Rangers have confirmed the SPFL have given them permission to withdraw from the Development League for 2017/`18 in order for the club to compete with some of the biggest names in European football as they look for ways to improve the player pathway and development programme at Auchenhowie.

With games against elite English clubs like Manchester United, Manchester City, Chelsea, Liverpool, Tottenham and Southampton as well as continental sides such as Benfica, Sporting Lisbon, Leipzig and Bayern Munich the new programme is intended to test the club’s youngsters against the best Europe has to offer as they make their first steps as professional footballers.

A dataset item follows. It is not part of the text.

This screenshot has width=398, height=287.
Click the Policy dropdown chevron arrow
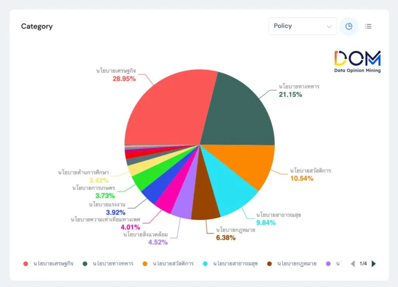tap(329, 26)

Speaking to Rangers’ official website. Head of Academy Craig Mulholland said: “The first step was to acknowledge that, at Rangers, and indeed for Scotland as a country, we must produce a much higher standard of player.

“We must accept that for us to become a club renowned for producing elite talent, and for Scotland again to become a top football nation we are required to brave enough to undertake significant change from the way we have developed footballers in the past.

“In the past two years we have undertaken many new initiatives, including the introduction of a new Academy game model, a new performance culture, a schools programme giving our elite players 16 hours of contact time with Academy staff each week over a four year period, and we have invested significantly in new quality expert staff.

“There has also been a massive increase in ‘best v best’ challenge with more than 140 games cross border this season throughout the Academy and a new philosophy, redressing the balance between ‘winning v challenge’ for optimal athlete development, has been developed.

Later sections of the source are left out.